I must be easily amazed.
Two posts ago I wrote about how amazed I was at leaders who put up with poor performers. In this post, I want to express my amazement at how many leaders think their employees know what is expected of them.
Whenever I’m faced with an employee performance issue, the first question I ask a leader is, “Does the employee know what is expected of them?”
The answer is usually, “Of course!”
I then ask, “Have you specifically communicated that expectation to the employee?”
The reply is usually, “They should know that!”
Let’s be frank here, employees are not mind readers (well, most are not). Unless you tell an employee in clear specific terms what you expect from them, you should expect a gap in performance.
What should be included when communicating your expectations? Think of the questions a reporter is trained to ask:
- Who? Who is involved, who is doing what, who has authority or responsibility for the task.
- What? what exactly do you expect in terms of an output or completed task. Include qualitative and quantitative measures. For qualitative measures, use a Lipert scale of expected output.
- When? When should the task be completed, what is the deadline. Include milestone deliverables with dates AND times.
- Where? Where should the employee turn for help, resources…
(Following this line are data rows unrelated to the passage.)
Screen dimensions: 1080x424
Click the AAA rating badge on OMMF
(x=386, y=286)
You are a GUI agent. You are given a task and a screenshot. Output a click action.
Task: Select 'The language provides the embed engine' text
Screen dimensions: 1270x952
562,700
- Why? You might forget this but it’s important to help tie the task to the larger departmental or organizational impact.
- How? Leave this one to the employee, providing only required spending or other operational (or moral/ethical) guidelines. Give too much “how” and you become a micro-manager.
Before you take progressive or disciplinary action on an employee for poor performance, ask yourself, “Have I truly communicated my performance expectations in clear and specific terms?”
Then ask yourself, “Did I give them an opportunity to restate to me their understanding of and commitment to those expectations?”
If you’re not sure of the answer to either of these questions, write down your expectations and schedule a meeting with the employee.
Perhaps the issue facing you is one of communication and not poor performance.